# 15 Minute Predator Swap



## Jackmels (Feb 18, 2013)

Did a Predator on a Very Early Ariens Today for a Local. Had to be the Easiest Swap Ever. Dropped Right On With No Crank Mods, Had Long Mounting Studs as Well. Done in 15 Minutes.


----------



## cranman (Jan 23, 2016)

Sweet...were the mounting studs factory?


----------



## Jackmels (Feb 18, 2013)

Very Early Years have Long Factory Studs with Spacers Between Engine and Lock Washer/Nut. Makes the Swap a Breeze.....


----------



## deezlfan (Nov 8, 2017)

Must be you aren't bothering to even clean up the grease and grime from the old Tecumseh because just that job takes 15 minutes by itself.....


----------



## detdrbuzzard (Jan 20, 2012)

i thought those old ariens used twin shaft motors nice job though


----------



## 43128 (Feb 14, 2014)

looks pretty clean to me


----------



## Jackmels (Feb 18, 2013)

deezlfan said:


> Must be you aren't bothering to even clean up the grease and grime from the old Tecumseh because just that job takes 15 minutes by itself.....
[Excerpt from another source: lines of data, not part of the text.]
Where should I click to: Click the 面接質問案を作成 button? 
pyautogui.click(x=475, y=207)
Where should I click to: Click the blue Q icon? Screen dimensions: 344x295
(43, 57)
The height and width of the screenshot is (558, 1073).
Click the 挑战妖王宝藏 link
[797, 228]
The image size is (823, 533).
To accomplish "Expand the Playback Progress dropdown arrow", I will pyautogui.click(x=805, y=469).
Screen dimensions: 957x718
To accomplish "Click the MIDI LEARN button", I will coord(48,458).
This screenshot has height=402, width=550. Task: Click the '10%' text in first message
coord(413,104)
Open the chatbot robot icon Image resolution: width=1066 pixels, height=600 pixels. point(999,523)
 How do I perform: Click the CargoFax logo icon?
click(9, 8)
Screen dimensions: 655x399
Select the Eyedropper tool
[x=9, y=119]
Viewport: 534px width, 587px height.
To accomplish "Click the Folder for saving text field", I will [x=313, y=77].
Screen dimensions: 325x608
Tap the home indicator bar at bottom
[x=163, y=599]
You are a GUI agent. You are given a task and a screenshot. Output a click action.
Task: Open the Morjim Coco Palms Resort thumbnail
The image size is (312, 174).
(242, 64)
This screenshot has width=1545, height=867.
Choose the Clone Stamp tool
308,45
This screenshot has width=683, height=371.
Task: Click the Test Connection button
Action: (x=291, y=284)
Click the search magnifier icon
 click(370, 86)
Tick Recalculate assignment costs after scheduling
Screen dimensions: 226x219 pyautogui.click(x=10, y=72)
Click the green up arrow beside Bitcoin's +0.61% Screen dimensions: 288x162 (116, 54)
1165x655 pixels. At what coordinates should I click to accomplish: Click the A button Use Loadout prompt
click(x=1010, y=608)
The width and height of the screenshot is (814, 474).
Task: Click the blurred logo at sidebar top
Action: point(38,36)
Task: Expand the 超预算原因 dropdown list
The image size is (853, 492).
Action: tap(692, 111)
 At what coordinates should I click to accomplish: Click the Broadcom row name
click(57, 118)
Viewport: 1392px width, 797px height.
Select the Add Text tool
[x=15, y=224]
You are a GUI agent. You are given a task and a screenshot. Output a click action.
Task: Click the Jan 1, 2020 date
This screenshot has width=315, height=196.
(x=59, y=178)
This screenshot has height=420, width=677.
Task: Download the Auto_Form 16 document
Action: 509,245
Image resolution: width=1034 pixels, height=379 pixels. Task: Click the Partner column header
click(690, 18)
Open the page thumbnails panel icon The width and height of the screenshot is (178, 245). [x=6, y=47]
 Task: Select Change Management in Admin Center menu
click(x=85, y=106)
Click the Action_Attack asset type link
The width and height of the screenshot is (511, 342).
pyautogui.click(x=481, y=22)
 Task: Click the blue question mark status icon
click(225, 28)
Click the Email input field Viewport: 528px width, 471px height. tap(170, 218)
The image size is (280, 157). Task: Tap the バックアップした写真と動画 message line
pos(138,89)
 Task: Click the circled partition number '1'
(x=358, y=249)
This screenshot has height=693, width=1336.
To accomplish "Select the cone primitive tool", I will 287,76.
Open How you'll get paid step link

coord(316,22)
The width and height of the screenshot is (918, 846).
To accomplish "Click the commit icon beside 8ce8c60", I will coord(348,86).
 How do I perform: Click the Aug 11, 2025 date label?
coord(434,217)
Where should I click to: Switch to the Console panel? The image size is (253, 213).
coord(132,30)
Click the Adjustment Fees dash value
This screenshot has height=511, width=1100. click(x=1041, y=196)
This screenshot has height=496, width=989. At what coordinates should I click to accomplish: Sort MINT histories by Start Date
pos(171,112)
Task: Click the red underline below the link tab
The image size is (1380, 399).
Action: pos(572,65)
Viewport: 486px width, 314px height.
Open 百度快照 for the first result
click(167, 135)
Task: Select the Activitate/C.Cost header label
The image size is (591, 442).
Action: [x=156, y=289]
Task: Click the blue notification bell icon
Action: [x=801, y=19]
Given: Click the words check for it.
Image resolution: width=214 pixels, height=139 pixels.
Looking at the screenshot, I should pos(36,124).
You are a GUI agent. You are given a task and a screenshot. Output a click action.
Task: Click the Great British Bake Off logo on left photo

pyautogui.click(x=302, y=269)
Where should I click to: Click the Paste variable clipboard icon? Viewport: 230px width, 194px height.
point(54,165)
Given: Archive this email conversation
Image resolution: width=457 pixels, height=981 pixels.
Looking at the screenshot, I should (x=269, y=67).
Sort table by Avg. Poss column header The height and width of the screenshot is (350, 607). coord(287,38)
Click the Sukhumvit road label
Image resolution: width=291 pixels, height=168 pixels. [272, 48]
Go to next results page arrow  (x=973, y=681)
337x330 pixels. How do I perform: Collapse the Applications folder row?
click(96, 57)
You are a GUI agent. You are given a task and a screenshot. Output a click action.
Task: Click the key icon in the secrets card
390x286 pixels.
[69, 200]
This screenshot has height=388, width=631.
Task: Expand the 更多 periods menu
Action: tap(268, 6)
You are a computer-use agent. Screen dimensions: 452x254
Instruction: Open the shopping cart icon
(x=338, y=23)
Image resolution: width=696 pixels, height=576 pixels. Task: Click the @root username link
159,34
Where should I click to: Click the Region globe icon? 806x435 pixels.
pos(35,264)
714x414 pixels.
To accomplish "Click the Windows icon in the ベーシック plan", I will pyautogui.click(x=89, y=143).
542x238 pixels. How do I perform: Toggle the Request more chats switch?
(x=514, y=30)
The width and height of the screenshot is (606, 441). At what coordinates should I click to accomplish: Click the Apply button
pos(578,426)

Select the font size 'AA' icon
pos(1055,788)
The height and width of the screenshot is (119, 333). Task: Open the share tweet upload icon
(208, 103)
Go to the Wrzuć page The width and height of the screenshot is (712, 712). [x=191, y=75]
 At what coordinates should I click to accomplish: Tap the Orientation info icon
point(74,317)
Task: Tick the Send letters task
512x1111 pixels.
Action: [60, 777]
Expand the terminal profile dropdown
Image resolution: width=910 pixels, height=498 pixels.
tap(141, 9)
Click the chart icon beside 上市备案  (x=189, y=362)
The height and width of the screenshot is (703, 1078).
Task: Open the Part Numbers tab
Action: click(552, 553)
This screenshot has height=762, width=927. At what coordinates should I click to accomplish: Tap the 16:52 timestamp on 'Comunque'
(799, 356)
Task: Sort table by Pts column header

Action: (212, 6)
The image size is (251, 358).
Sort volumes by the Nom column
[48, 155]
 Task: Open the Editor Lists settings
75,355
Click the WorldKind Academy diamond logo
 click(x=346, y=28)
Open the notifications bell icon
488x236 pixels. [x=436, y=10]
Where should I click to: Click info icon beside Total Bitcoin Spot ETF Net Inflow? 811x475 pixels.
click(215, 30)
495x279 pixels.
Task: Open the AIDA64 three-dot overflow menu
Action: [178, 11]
Cleaning The Old Tecumseh has Nothing to do with the Swap, but Thanks for the Interest.


----------



## Jackmels (Feb 18, 2013)

detdrbuzzard said:


> i thought those old ariens used twin shaft motors nice job though


The Smaller 922 Models Used the Double Shaft Engines in the 70's. 60s through 74 24" Machines use a single 3/4 shaft.


----------



## tpenfield (Feb 24, 2015)

. . and it's the hemi version :goodjob:


----------



## orangputeh (Nov 24, 2016)

that's what happens when you do your homework.

good job.


----------



## deezlfan (Nov 8, 2017)

> Cleaning The Old Tecumseh has Nothing to do with the Swap, but Thanks for the Interest.


Doesn't really matter as I wasn't criticizing your work but you do realize I meant the cleaning the mess left by the engine on the tractor and not cleaning the engine itself, don't you? I did say _*from*_ not _*on*_ the engine. 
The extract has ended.